Aurora Panel Approves Immigrant Detention Expansion


Aurora planning commissioners unanimously approved the expansion of a privately run immigrant detention facility on Wednesday, but opponents of the plan have vowed to appeal the decision to the City Council.

Numerous critics and supporters attended the city planning meeting to voice their opinions on the proposal, including the founder and CEO of the prison firm seeking to more than triple the size of the immigrant lockup.The GEO Group, a multinational prison contractor based in Florida, wants to increase the size of its 400-bed federal Immigration and Customs Enforcement detention facility by 1,100 beds, turning the lockup into one of the largest prisons for immigrants in the country.

Activists with the Colorado Immigrant Rights Coalition, a group composed of dozens of civil rights organizations throughout the state, held a rally before the commission hearing to say that additional detention is not the correct way to deal with immigration.

Demonstrators faced an uphill battle with commissioners, who were only examining the actual site plan for the GEO facility rather than the merits of the expansion. Although citizens were welcome to testify before the panel about any concerns, the planning officials were only examining issues like zoning, construction and the impact on surrounding neighborhoods.

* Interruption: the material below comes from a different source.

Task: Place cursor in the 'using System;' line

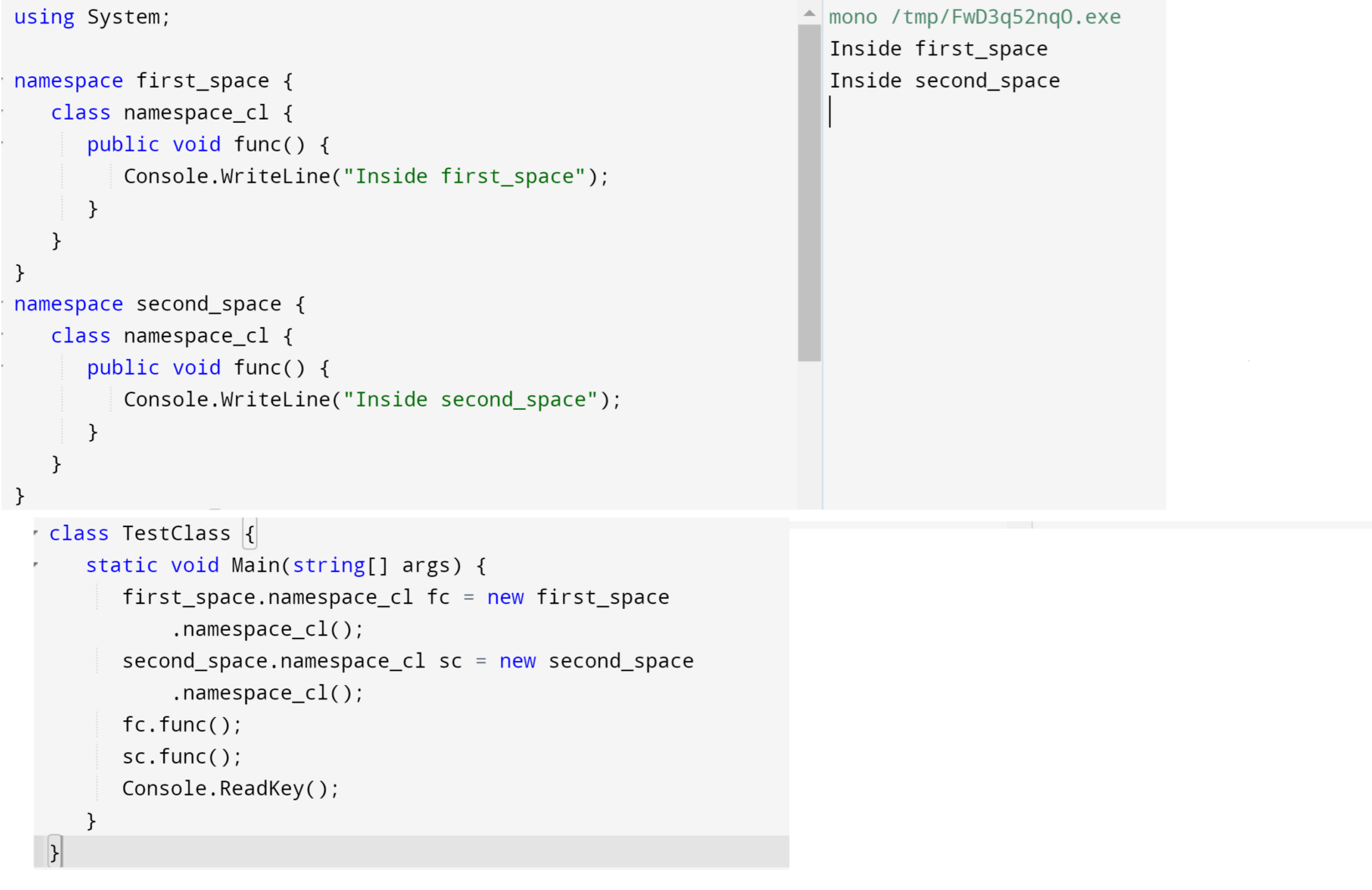Action: tap(92, 18)
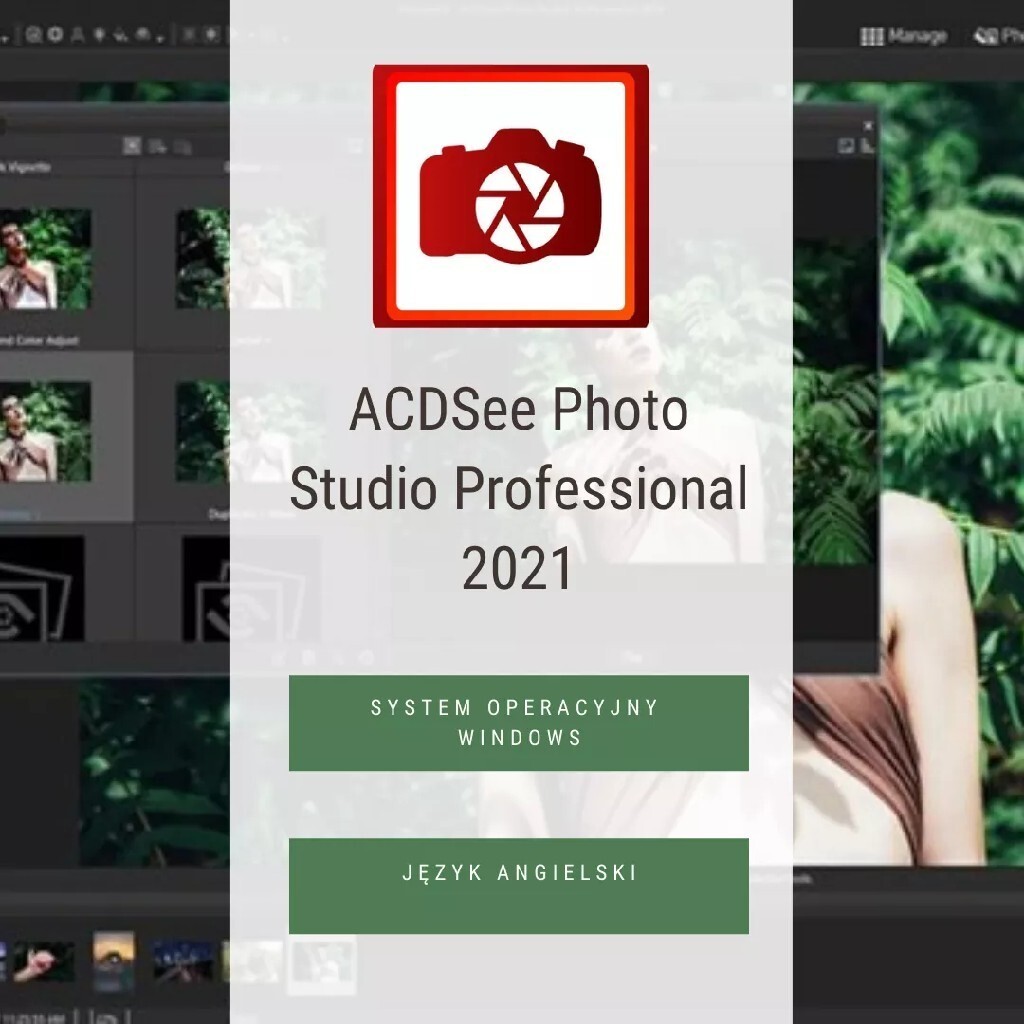Click the SYSTEM OPERACYJNY WINDOWS banner
Screen dimensions: 1024x1024
516,722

Community Outreach City Attorney Dave Lathers noted early in the hearing that commissioners were only interested in “fact finding on the site plan” and that “policy comments are wholly irrelevant.”

Even with such limitations, coalition members brought up a number of planning issues around the new building, ranging from needed space for waiting family members and the environmental impact on the community.

GEO officials maintained that the expansion would provide sufficient space because the new lobby would hold approximately 20 people while city planning staff concluded that a formal environmental impact report was not legally required.

George Zoley, CEO and founder of the corporation and who was reported to have earned approximately $3.8 million in 2007, traveled to Colorado to make an appearance at the meeting in support of the expansion.

According to the company CEO, the 20-year-old Aurora facility gave “birth to the company” as its first institution and GEO has been a good neighbor to the community ever since.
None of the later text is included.